In Fellows v. Heermans ( supra) the question before us was squarely up. A temporary injunction had been obtained restraining the defendant from proceeding under certain instruments which the plaintiff claimed were executed under mistake and undue influence and which instruments provided that the grantee should sell and convey certain lands. The plaintiff's complaint was dismissed upon the trial and the plaintiff appealed to the General Term and made a motion at Special Term for a renewal and continuance of the injunction during the pendency of the appeal. The Special Term made such an order, which was affirmed at the General Term, but was reversed by the Court of Appeals upon the ground that the Supreme Court had no power to revive or continue a temporary injunction obtained by the plaintiff after judgment against him in the action, pending his appeal from the judgment.
In Spears v. Mathews ( supra) the same question was again up in the Court of Appeals, and the court in that case held that the court had no power after judgment against the plaintiff in an action, and pending an appeal by him therefrom, to grant an injunction or to revive or continue a temporary injunction.
The distinction which the cases make is evident.

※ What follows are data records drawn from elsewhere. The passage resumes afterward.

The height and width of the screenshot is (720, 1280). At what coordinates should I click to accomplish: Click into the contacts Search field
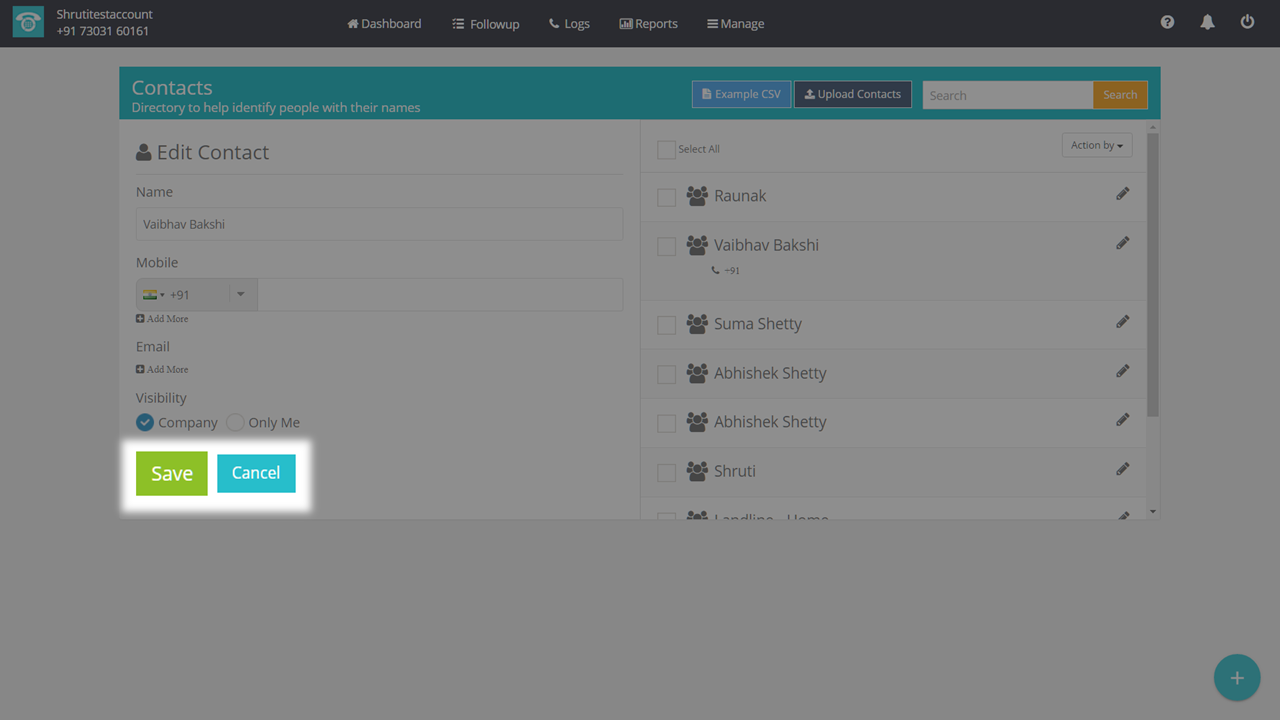(x=1007, y=96)
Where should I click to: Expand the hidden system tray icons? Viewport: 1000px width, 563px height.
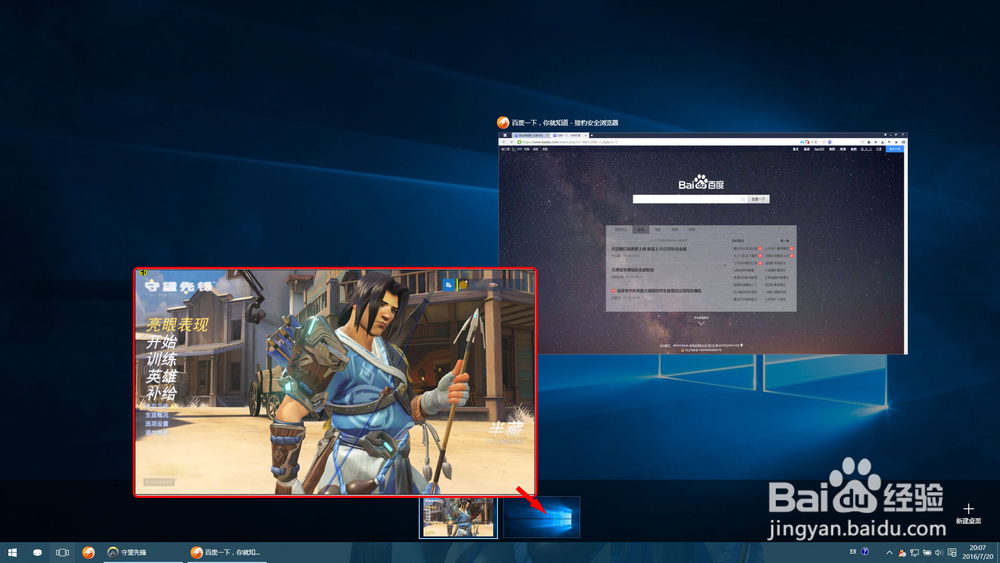pyautogui.click(x=888, y=552)
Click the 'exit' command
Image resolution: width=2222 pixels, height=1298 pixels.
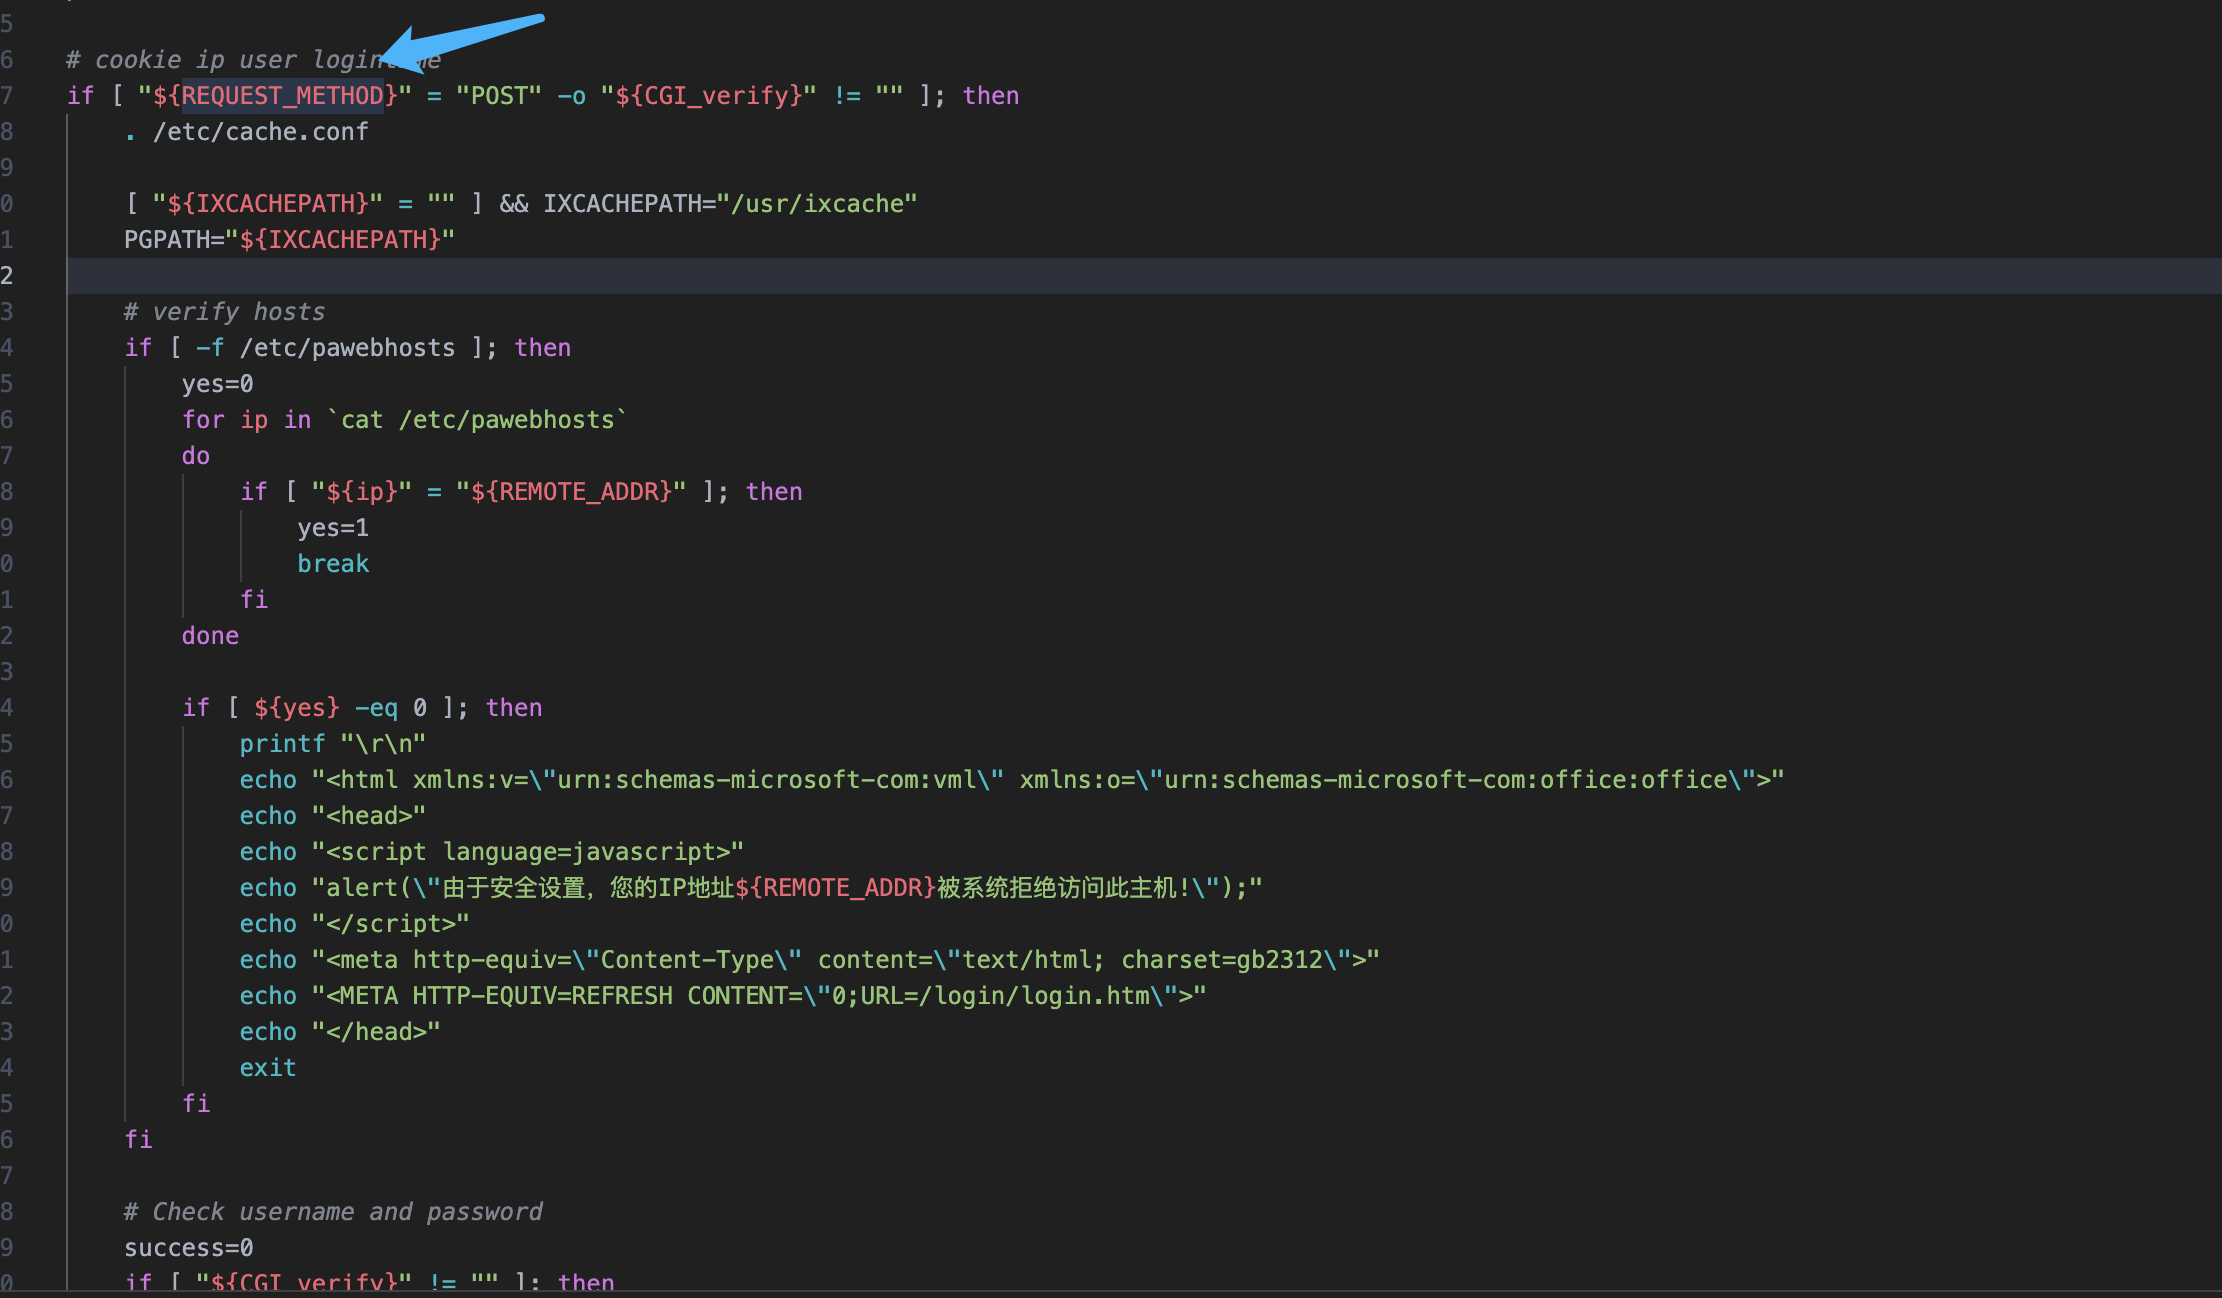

Where the plaintiff has obtained the injunction which the action is brought to secure, the court, on appeal, in a proper case, may suspend its operation; but where the plaintiff has been defeated in his action and in maintaining his injunction, and it has been dissolved, there is no power in the court to revive it pending the appeal.
The judgment in this case denied the relief that the plaintiff sought, and gave costs to the defendant. Upon appeal from that judgment, and on giving the proper undertakings provided by sections 1326 and 1327 of the Code of Civil Procedure, the plaintiff is entitled to a stay of execution pending the appeal; that is the only stay pending the appeal which the plaintiff can have in this action.
The order appealed from should be reversed, with ten dollars costs and the disbursements of the appeal.
Order reversed, with ten dollars costs and disbursements.